The sooner we can vaccinate teachers and school workers, the better for a broad swath of society—and not just those interacting with schools.
We cannot say it any better than The Wall Street Journal, which weighed in Nov. 19:
"Many states have made reopening nonessential businesses such as retail shops, bars and restaurants, malls and entertainment venues a priority. But without open schools, many parents can't go to work. Some 12% of U.S. households have school-age children with no in-home caretaker options. The demands of at-home lessons are already rippling through the workforce; labor-force participation rates have fallen significantly for women with children at home. Vaccinating teachers could make it possible to open schools permanently and get these parents back to work. That would help the economy recover. Thinking long-term, education is the foundation of future economic growth." As WSJ further pointed out, the National Academies of Sciences, Engineering and Medicine recommended a four-phase rollout of the vaccines, with high-risk health care workers and first responders first, and K-12 teachers second. While the CDC has already added nursing home workers and residents to its first recommended cohort, we agree that educators should come second.

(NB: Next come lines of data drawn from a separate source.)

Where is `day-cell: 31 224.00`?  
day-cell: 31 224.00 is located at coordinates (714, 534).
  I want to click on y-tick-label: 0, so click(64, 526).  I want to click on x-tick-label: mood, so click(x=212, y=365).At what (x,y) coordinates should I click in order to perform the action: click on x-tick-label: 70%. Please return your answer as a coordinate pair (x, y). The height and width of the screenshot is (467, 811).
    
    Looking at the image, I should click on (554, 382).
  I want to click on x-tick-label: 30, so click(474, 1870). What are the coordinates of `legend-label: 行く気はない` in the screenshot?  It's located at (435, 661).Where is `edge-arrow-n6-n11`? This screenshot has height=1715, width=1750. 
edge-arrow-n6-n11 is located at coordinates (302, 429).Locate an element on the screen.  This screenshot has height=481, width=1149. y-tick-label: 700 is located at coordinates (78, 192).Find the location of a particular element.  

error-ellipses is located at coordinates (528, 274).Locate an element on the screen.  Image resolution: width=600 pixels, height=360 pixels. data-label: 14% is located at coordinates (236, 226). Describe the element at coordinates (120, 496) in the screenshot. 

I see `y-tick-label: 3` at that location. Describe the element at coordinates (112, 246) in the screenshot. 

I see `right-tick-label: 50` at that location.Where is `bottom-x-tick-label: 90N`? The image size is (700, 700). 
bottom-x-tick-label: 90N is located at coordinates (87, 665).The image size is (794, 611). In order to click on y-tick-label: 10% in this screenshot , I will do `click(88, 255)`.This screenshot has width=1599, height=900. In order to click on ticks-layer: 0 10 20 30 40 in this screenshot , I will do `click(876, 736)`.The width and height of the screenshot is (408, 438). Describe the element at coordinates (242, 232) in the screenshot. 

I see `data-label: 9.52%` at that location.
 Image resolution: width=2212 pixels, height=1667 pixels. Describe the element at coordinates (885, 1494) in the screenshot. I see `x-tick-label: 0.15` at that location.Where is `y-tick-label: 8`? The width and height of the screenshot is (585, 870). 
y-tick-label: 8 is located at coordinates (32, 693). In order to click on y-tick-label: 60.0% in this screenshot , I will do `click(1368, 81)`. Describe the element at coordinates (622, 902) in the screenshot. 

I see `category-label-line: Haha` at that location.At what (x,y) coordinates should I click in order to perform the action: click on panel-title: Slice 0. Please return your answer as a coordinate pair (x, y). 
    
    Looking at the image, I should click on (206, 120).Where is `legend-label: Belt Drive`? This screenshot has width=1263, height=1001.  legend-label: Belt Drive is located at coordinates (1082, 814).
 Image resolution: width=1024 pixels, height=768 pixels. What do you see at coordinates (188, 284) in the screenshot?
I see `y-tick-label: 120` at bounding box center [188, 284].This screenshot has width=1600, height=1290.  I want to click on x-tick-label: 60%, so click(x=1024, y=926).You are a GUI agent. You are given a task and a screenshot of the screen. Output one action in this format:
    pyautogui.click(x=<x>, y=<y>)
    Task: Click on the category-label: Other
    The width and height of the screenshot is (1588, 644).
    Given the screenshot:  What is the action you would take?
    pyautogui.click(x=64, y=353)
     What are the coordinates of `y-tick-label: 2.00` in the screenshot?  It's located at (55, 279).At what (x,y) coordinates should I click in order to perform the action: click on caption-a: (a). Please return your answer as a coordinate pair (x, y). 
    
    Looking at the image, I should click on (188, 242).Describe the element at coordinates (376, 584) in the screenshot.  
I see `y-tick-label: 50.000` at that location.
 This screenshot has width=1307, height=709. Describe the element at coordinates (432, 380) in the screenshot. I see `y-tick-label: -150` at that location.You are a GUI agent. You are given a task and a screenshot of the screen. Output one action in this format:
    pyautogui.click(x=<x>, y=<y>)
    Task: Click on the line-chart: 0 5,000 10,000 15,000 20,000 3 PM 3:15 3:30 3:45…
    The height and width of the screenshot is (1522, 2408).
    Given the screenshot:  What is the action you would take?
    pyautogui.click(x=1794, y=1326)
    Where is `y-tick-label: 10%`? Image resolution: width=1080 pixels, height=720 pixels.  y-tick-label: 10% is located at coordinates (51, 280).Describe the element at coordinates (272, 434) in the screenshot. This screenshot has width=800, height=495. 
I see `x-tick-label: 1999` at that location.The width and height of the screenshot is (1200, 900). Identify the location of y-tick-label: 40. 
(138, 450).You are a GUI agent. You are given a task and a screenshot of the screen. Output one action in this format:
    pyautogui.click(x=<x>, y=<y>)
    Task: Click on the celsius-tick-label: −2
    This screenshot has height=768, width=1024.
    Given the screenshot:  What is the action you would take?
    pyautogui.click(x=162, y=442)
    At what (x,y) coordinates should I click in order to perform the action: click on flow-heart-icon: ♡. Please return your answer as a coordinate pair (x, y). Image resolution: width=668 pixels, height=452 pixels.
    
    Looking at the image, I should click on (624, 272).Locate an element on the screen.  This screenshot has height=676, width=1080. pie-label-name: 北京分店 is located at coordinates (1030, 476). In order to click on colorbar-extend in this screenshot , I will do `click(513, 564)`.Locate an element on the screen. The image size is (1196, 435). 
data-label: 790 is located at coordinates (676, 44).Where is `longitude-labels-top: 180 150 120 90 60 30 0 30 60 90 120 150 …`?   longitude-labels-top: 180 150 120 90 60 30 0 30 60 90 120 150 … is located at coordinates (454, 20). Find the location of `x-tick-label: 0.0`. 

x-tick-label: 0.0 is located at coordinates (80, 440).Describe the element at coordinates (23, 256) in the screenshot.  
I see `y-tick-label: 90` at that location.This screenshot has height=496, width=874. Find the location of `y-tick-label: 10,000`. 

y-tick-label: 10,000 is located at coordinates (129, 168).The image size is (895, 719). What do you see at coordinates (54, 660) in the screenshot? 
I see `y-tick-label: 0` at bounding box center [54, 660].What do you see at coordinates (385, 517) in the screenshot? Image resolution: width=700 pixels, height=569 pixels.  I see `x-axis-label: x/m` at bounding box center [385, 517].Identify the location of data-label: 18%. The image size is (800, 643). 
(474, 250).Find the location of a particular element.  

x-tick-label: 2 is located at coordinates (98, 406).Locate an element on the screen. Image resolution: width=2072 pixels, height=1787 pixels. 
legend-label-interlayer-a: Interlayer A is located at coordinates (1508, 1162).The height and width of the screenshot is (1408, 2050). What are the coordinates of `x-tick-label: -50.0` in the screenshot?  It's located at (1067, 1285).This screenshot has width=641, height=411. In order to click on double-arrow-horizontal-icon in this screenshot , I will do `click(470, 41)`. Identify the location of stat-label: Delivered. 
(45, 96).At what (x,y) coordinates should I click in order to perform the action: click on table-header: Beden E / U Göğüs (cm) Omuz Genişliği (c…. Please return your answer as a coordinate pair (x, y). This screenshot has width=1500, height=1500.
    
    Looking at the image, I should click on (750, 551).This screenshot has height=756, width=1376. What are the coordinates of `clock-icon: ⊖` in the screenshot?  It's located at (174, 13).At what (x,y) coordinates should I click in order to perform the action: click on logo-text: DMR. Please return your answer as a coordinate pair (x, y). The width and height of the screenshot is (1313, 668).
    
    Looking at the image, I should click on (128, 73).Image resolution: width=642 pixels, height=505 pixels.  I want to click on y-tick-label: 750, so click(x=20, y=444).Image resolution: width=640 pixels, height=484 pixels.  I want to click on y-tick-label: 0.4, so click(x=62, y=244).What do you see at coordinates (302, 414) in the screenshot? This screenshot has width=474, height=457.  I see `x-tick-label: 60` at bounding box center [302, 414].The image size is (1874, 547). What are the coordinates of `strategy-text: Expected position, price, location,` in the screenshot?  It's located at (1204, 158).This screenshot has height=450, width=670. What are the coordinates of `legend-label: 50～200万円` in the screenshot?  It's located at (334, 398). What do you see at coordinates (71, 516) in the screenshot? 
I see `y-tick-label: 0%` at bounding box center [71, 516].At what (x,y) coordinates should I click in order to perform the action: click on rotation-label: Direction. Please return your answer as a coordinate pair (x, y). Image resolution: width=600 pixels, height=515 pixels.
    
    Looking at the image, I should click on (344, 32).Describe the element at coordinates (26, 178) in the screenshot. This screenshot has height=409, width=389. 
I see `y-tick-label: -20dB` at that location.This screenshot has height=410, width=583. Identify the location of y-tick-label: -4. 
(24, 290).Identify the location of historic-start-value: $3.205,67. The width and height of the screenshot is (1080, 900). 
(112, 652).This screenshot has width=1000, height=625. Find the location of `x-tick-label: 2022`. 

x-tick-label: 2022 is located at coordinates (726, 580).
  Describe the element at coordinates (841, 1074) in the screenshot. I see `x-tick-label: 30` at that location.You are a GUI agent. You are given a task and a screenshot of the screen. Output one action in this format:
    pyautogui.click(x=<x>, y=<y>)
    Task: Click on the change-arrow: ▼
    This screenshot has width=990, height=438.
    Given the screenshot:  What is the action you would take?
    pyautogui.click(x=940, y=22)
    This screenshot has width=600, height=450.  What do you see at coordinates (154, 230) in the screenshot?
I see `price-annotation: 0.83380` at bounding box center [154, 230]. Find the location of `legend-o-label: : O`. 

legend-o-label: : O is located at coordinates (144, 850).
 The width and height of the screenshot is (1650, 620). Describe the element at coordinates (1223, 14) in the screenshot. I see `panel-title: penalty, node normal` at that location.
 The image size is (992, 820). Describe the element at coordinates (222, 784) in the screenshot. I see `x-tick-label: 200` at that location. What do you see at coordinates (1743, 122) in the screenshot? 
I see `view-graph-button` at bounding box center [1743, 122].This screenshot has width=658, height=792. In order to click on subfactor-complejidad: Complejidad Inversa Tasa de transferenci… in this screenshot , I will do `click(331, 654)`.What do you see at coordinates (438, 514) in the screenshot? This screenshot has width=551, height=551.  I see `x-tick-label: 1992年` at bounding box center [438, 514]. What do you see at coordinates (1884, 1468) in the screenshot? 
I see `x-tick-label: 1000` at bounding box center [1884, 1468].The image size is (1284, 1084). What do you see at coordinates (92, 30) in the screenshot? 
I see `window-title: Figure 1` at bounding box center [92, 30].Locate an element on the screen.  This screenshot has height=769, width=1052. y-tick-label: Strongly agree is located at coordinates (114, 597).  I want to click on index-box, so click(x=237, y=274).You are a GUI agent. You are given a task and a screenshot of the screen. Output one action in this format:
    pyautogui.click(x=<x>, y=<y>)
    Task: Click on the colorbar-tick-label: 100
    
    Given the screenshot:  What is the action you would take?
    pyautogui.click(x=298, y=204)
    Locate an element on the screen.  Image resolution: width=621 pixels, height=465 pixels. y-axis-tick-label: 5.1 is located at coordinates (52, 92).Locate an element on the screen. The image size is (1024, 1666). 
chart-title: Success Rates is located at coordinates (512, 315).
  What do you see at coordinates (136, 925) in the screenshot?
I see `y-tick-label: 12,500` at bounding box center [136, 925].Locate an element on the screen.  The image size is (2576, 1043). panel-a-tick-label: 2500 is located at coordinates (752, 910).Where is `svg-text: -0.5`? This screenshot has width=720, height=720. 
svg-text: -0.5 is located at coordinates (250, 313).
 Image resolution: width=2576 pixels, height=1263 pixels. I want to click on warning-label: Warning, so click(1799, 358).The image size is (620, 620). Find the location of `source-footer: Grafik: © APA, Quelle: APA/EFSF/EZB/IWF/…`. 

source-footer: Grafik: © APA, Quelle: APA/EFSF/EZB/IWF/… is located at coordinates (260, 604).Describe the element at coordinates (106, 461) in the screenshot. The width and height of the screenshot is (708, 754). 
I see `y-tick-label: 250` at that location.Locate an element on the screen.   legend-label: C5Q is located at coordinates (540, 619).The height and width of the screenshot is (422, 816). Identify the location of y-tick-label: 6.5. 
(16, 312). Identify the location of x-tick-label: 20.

Back when the vaccine was less of a reality and more of a broad hope to hold onto, prioritizing economic prosperity was, for many people, less of a consideration than protecting people's health. We are in a new era now, and with the advent of not one but very likely two vaccines this month, it's time to take a broader view of how we recover economically, academically, socially and otherwise. Getting teachers vaccinated before other workers who are able to wait a bit longer and to continue their essential work from home makes sense.